I hope this is not a career ending event for this deputy, either due to physical injury or reputation. While not an everyday occurrence, incidents like this do happen unfortunately. We have all seen the video of the DEA officer shooting himself in a school classroom. Sometimes being in a profession or environment where weapons are commonly used or found builds a false sense of security or familiarity with them that can sometimes lead to these incidents. Sad but true. Anyone who has ever told you that they have never pulled the trigger when they didn't mean to has either lied to you or just not had their turn yet. Whether with or without ammo in the weapon, everyone will make this mistake at least once. The trick is learning how to deal with it.
Just in case you are the one person who hasn't seen this yet. I do not agree with his reasoning to remove his weapon in the first place when he could just as easily used inert training weapons as well.
Not a whole lot of detail here but I would venture to guess that one of two things happened:
1. A piece of clothing or equipment got in between the trigger and the holster during the holstering, causing the ND
2. The deputy had his finger on the trigger when holstering
Either way, the object in between the trigger and the holster will push on the trigger when the pistol is forced against the holster and cause it to discharge in a great number of weapons without external safeties such as the Glock and SIG which are commonly used in law enforcement.
The debate for and against external safeties is an on going debate. Without going into too much detail, let me just say that I am against most external safeties on pistols. I think external safeties, while useful, install bad habits and a false sense of security in novice shooters. I believe that the shooter is the primary safety and as long as the weapon can only be fired by a deliberate pull on the trigger, most situations can be handled safely with a weapon. No weapon is 100% safe when loaded and it is up to a trained operator to handle the weapon in such a way to mitigate any safety issues present. Now with some weapons, such as the 1911 platform, you cannot get away without using the safety to utilize it properly. Such as with weapons such as the Glock without external safeties, the main thing to remember this is proper training in the use and handling of the weapon is the key.
With this in mind, I would like to offer some basic advice when using holsters:
- Only use a holster that was made for your weapon.

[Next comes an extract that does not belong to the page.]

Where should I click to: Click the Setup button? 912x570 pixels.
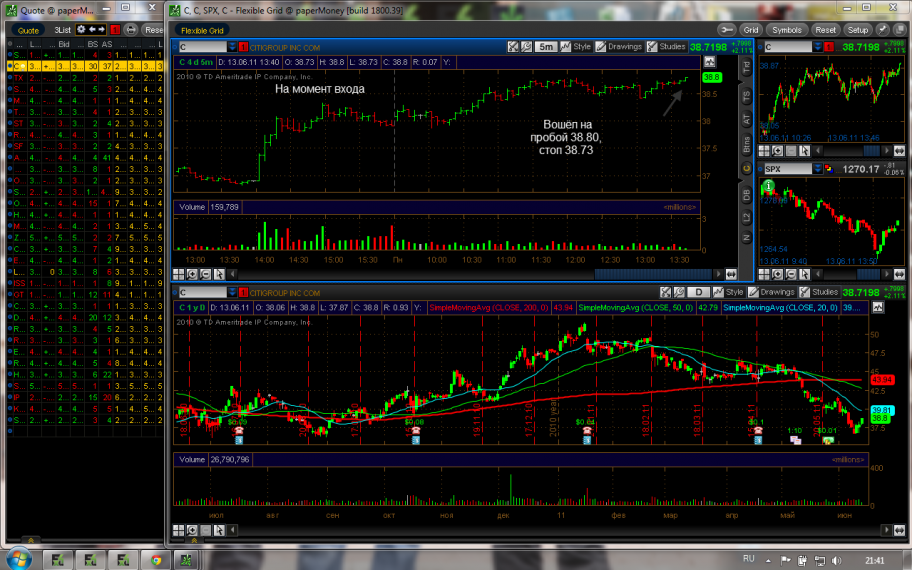click(858, 30)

- Practice using your holster until you are familiar with its use, how it rides and any retention mechanisms you will have to use.
- Never do a "blind" return to your holster when possible, always visually watch your pistol return to the holster to ensure that a piece of clothing or other object does not enter the trigger guard area.
- Practice proper weapon handling techniques with your pistol (using snap caps if possible) and get in the habit of keeping your finger out of the trigger guard unless shooting (one of the "big 4" firearm safety rules)
This all reminds me of a scene from the movie Blackhawk Down..
Steele: Sergeant, what's the meaning of this?
[Thinking he's talking about the unauthorized pig picking]
"Hoot": Just a little aerial target practice, sir. Didn't want to leave 'em behind.
Steele: I'm talking about your weapon, soldier. Now Delta or no-Delta, that's still a hot weapon. Your safety should be on at all times.
"Hoot": This is my safety, sir.
[He holds up his index finger and bends motions as if squeezing a trigger and then walks off]
Sanderson: Let it alone, sir. He hasn't eaten in a few days.